--- begin Excerpted passage ---
Last year I went to Clark Rubber to by some foam to make a laptop cover...it's gathering dust somewhere. Whilst I was there it turns out they sell waterproof fabric too - the Polyurethane laminate (PUL) type not the oilcloth/ ripstop nylon type. I bought blue for some reason, thinking hey waterproof, water is blue, let's get blue...I should've stuck with white, it's hard to match royal blue with anything. End rant. 

This is the brand new wetbag. It has a detachable handle in case anyone wants to make it as a nappy bag - it unbuttons to loop around a pram handle, or over the hooks of shower cubicle doors for bathers etc.

Actually waterproof wetbag
The fabric has two completely waterproof sides - I tested it to check.


The side on the left was rubbery whereas the side on the right felt like raincoat fabric. You can tell the weave is slightly different. I liked the feel of the raincoat side better, and since both are waterproof doesn't matter which side you use.

Keep reading after the jump for the tutorial:
What you'll need
  • 2 x exterior fabric pieces (you could use laminated cotton if you wanted the outside to be waterproof) - 11.5" (h) x 8" (w) [this is for a smallish narrow bag] 
    • If you would like a medium bag, for more than one person's wet things, or for a lot of little person's wet things 11.5"(h) x 10.5"(w) 
  • 1 x bag handle fabric - 6"(h) x 9"(w) 
  • 2 x interior fabric piece - PUL- 11.5" (h) x 8" (w)
--- end Excerpted passage ---
_What you will do_
1. Please repeat the wetbag tutorial from "Actually waterproof wetbag" to "side you use.", replacing "raincoat" with "windbreaker".
2. Answer these questions from the wetbag tutorial:
(a) At what store was the waterproof fabric bought?
(b) What color of waterproof fabric was bought?
(c) What size is the bag handle fabric?
--- begin Given information ---
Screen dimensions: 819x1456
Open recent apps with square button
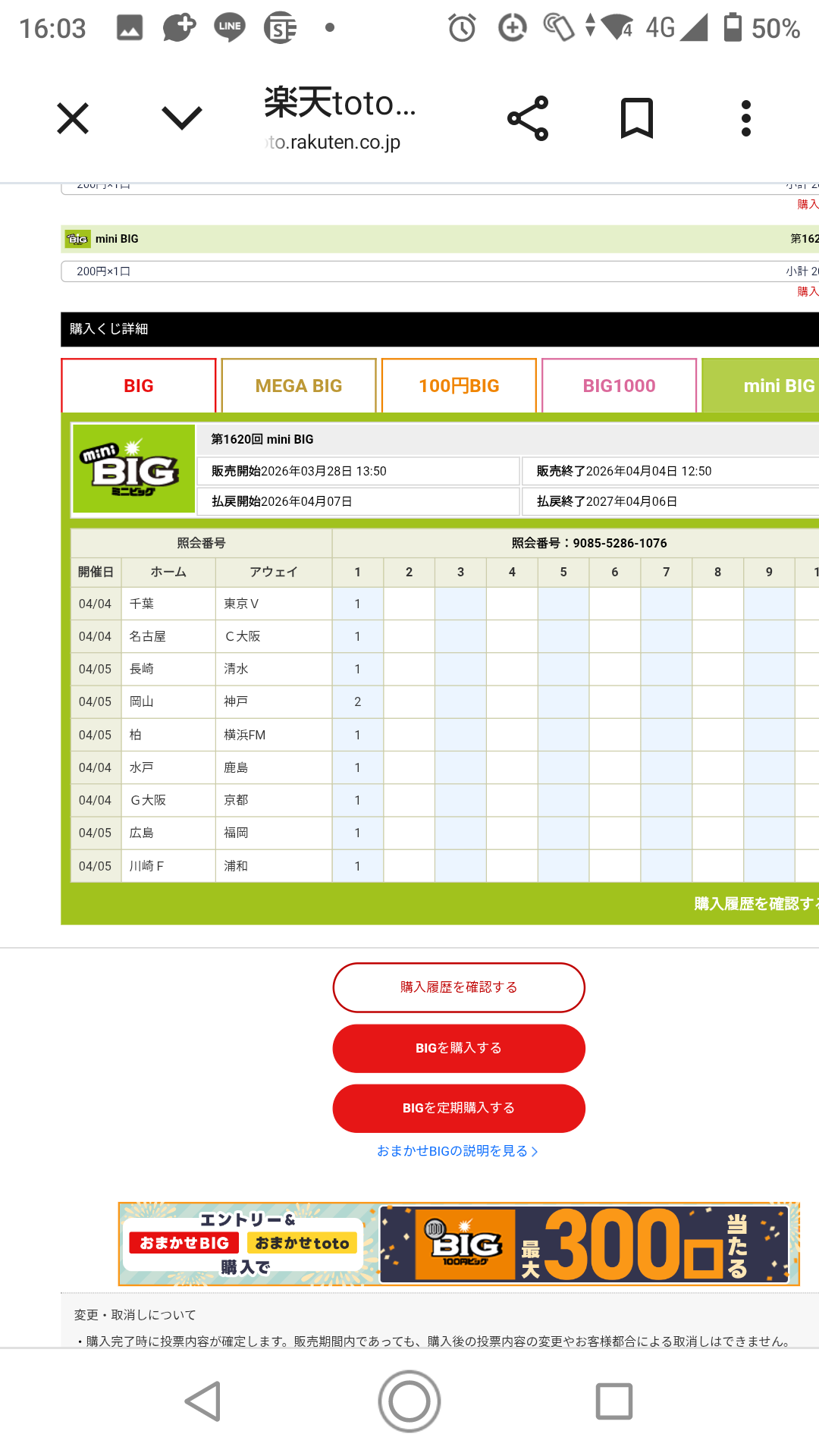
--- end Given information ---
_Solutions to the problems_
1.
Actually waterproof wetbag
The fabric has two completely waterproof sides - I tested it to check.


The side on the left was rubbery whereas the side on the right felt like windbreaker fabric. You can tell the weave is slightly different. I liked the feel of the windbreaker side better, and since both are waterproof doesn't matter which side you use.

2.
(a) Clark Rubber
(b) Royal blue
(c) 6" (h) x 9" (w)